Although not entirely surprising given the experience of Oregon producers last season, the Labor Department has managed to add a new twist.
Last year the agency threatened to invoke the "hot goods" provision of federal labor law against three Oregon blueberry farms for alleged minimum wage violations. Product designated as "hot goods" can't be shipped, accepted by a commercial cold storage facility, bought or sold. The threat of such a designation would keep commercial customers from accepting berries.
Growers were left with the choice of either paying a fine or losing their crop in a protracted legal battle. The Oregon growers settled for about $240,000.
Earlier this season DoL investigators began showing up at farms in Washington state, including Blue Mountain Farms in Burbank.
On July 23 investigators were given permission to enter Blue Mountain's packing shed and the fields where berries were being picked. When they showed up again the next day, they were denied access and told to leave. The farm said investigators were disrupting the harvest.
The department went to court to get a restraining order against the grower and force their way onto the farm. But given the grower's cooperation with the first inspection, and absent any evidence of violations, the judge denied the request.
As Blue Mountain's lawyers argued, nothing prevented the department from interviewing employees when their shifts had ended or otherwise agreeing to reasonable limitations to an onsite inspection so that harvest was not disrupted.
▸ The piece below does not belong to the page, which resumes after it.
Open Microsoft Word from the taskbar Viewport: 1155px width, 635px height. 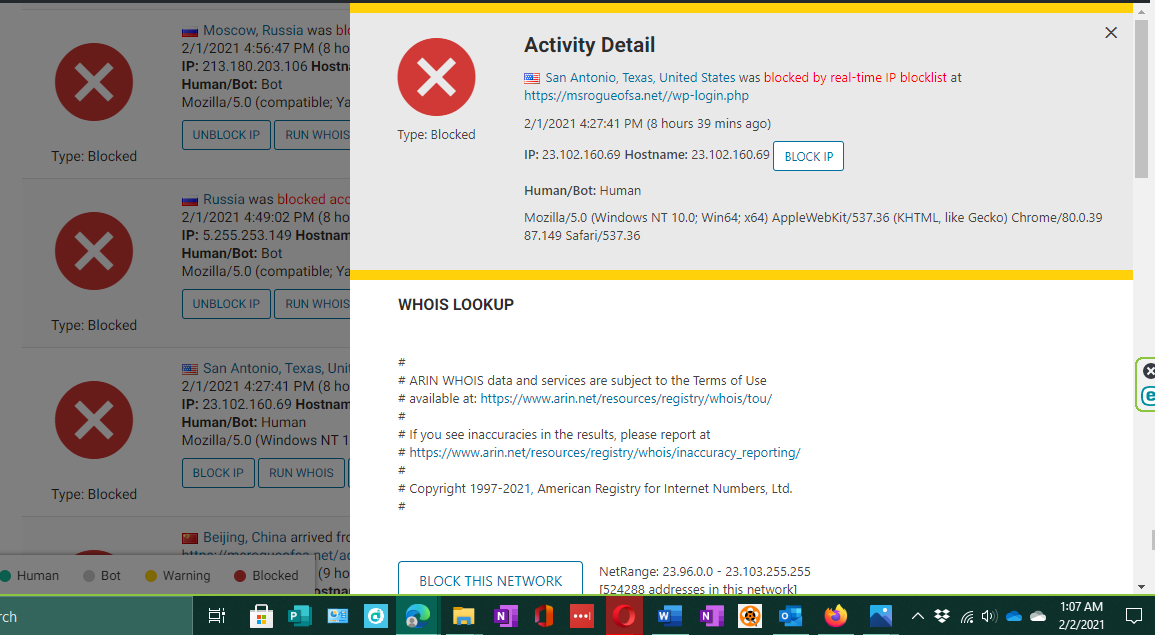[x=669, y=616]
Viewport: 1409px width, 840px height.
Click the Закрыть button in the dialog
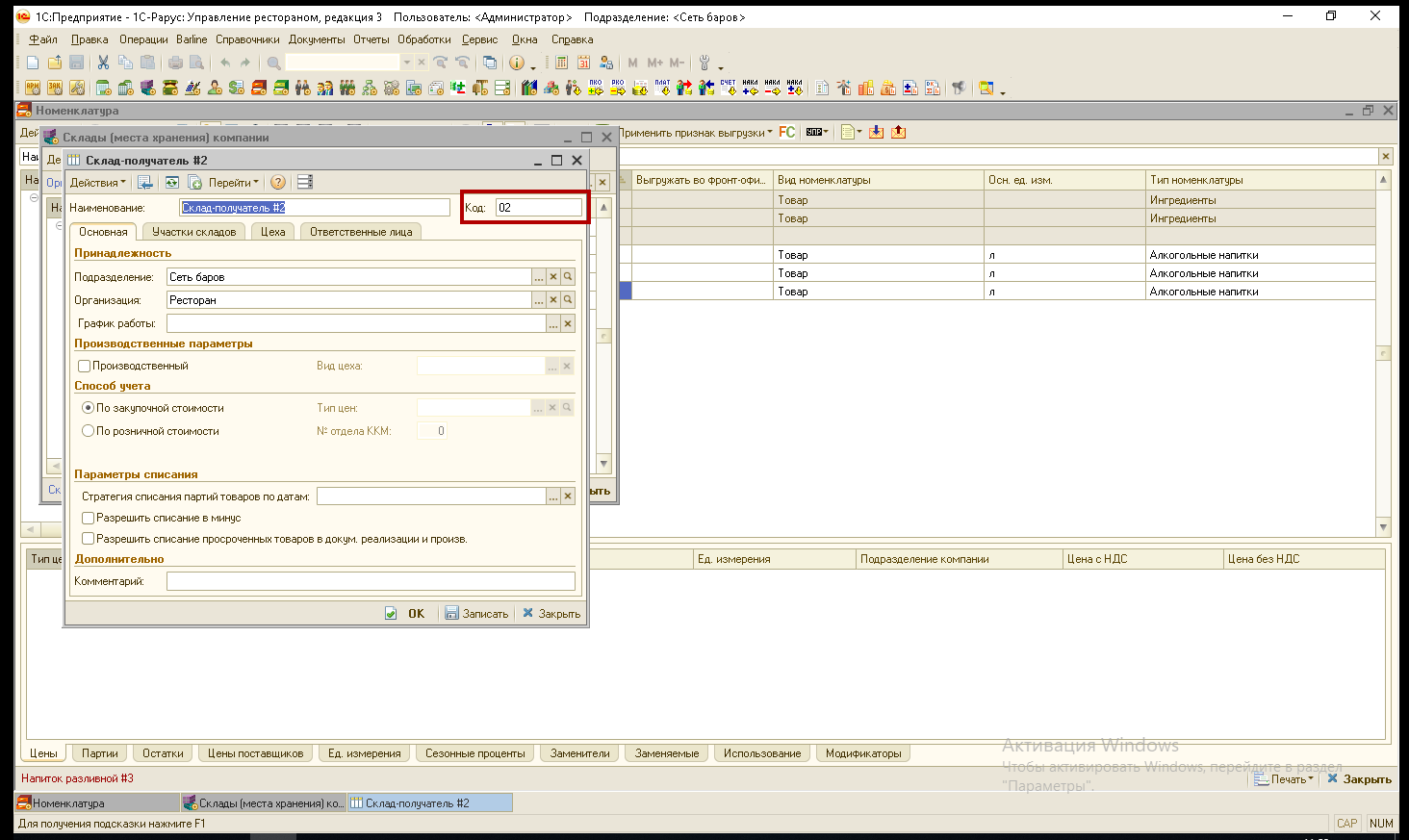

Instead, the agency has invoked the "hot goods" provision and asked Blue Mountain Farms to cease shipping its fruit. A letter from the Labor Department claims to "have found apparent minimum wage and overtime violations at the farm and packing house."
The agency has not provided any information about specific violations or why inspectors believe they occurred, according to a declaration filed by the farm's attorney, Tim Bernasek. The department did not respond to our reporter's request for information.
It seems to us that when the department couldn't make its case in court it invoked the "hot goods" provisions knowing that even the threat of such an action will keep customers from buying Blue Mountain Farms' fruit. It wants the grower to admit guilt and pay up -- all without ever having to present any evidence to support allegations of wrongdoing.
It's an end run around the due process rights of the grower. It's state-sponsored extortion.
In an earlier editorial we labeled such heavy-handed government action as tyranny. We stand by that assessment, wishing only we had a stronger word with which to describe this unreasonable use of power.